- Tym wszystkim, którzy rozumieją, że okupacja jest zagrożeniem dla Izraela, mówię: nie wierzcie, że jesteście mniejszością. Jesteście większością w społeczeństwie izraelskim – oznajmiła Tamar Zandberg tuż po ogłoszeniu wyników głosowania.
Wyborczym rywalem nowej szefowej Merecu był Avi Buskila, były szef ruchu Pokój Teraz, sprzeciwiającego się kolonizacji palestyńskich ziem okupowanych.
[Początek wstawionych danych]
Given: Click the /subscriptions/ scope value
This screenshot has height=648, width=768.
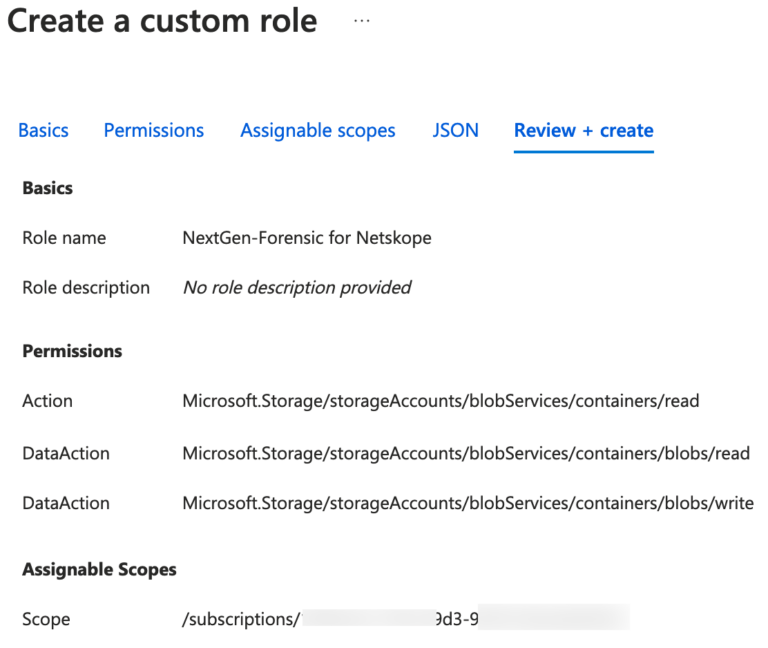Looking at the screenshot, I should tap(240, 619).
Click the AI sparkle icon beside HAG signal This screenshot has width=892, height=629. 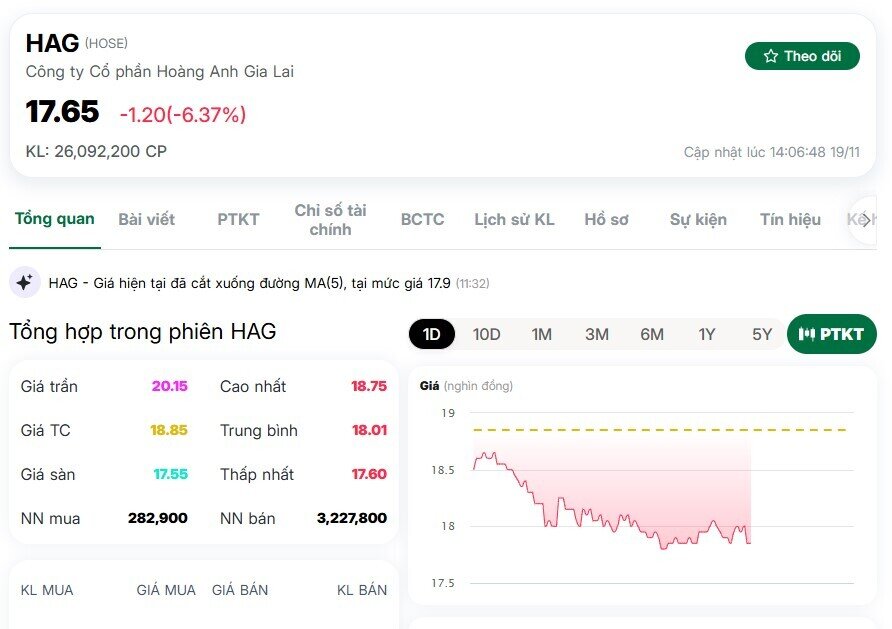(x=25, y=283)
Zandberg zapowiada, że partia zdobędzie 10 miejsc w Knesecie. Teraz ma raptem 5 na 120.
Jak donosi portal strajk.eu, nowa przewodnicząca za wszelką cenę myśli o powrocie na główną scenę polityczną swojej partii, która ostatnio była w rządzie 17 lat temu, jeszcze pod inną nazwą - Jaszad, czyli Razem.
Aby rozdawać karty w Knesecie, liderka lewicy nie wyklucza nawet koalicji ze skrajnie prawicowym ugrupowaniem Nasz Dom Izrael obecnego ministra obrony Avigdora Libermana.
- Merec jest gotowy iść do centrum areny politycznej. Pokierujemy lewicową siłą w Knesecie, na manifestacjach, na ulicach, w internecie – zapowiadała Zandberg, cytowana przez strajk.eu. – Wszędzie weźmiemy udział w rewolucji, której Izrael tak potrzebuje.